TASK DESCRIPTION: Using the data beneath, show every line that includes the word "computer".

DATA LISTING:
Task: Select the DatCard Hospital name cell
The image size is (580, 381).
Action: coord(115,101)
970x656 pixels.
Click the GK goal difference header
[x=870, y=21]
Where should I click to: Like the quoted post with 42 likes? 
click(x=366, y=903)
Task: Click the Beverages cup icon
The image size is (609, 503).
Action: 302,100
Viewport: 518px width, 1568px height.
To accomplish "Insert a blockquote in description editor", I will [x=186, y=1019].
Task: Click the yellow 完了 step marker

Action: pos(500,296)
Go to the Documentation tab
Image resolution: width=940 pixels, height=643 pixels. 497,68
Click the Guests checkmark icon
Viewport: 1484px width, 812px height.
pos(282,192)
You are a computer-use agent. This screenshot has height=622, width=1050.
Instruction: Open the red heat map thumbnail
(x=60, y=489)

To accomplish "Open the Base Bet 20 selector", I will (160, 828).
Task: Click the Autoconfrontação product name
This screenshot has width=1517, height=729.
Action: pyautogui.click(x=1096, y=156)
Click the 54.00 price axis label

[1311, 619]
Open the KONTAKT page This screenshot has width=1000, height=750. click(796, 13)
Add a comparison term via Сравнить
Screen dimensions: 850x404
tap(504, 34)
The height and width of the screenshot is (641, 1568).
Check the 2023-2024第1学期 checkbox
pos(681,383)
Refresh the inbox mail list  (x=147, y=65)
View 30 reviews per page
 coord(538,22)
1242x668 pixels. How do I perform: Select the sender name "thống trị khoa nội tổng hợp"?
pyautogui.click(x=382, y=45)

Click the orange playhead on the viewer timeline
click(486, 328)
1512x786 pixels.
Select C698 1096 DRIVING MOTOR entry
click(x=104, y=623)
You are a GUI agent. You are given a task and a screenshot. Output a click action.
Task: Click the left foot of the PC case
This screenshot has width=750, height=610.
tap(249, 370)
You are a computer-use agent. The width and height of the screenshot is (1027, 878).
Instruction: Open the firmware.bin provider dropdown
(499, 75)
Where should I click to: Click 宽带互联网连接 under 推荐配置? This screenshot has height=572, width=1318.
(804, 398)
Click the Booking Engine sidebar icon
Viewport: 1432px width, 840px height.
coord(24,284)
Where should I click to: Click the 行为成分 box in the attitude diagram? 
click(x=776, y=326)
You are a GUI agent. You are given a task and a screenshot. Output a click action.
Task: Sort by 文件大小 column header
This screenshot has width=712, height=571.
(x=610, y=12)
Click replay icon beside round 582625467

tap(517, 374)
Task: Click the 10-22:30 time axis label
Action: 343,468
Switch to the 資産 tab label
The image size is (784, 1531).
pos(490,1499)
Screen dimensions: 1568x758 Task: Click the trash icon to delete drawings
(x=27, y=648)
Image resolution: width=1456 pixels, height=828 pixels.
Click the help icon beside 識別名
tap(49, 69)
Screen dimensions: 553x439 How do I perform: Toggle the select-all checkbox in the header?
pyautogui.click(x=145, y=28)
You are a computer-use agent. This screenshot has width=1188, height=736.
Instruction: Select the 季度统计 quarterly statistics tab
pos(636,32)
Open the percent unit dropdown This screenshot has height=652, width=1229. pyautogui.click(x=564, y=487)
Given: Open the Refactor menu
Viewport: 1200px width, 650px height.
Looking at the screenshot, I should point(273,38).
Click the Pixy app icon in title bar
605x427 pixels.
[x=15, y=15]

RESPONSE FOR THIS EXERCISE:
You are a computer-use agent. This screenshot has height=622, width=1050.
You are a computer-use agent. The width and height of the screenshot is (1027, 878).
You are a computer-use agent. This screenshot has width=1188, height=736.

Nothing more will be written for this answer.